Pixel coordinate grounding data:
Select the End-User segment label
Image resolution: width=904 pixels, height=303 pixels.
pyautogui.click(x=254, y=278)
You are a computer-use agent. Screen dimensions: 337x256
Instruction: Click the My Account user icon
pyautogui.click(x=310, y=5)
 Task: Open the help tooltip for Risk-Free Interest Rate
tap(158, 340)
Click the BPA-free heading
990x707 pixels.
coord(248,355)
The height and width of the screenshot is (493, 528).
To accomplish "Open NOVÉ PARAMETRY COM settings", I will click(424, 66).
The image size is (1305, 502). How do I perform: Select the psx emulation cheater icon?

__WHAT THE EXERCISE ASKS__
Each entry should be written out again exactly, with no word left out.

__OUTPUT BELOW__
Select the End-User segment label
Image resolution: width=904 pixels, height=303 pixels.
pyautogui.click(x=254, y=278)
You are a computer-use agent. Screen dimensions: 337x256
Instruction: Click the My Account user icon
pyautogui.click(x=310, y=5)
 Task: Open the help tooltip for Risk-Free Interest Rate
tap(158, 340)
Click the BPA-free heading
990x707 pixels.
coord(248,355)
The height and width of the screenshot is (493, 528).
To accomplish "Open NOVÉ PARAMETRY COM settings", I will click(424, 66).
The image size is (1305, 502). How do I perform: Select the psx emulation cheater icon?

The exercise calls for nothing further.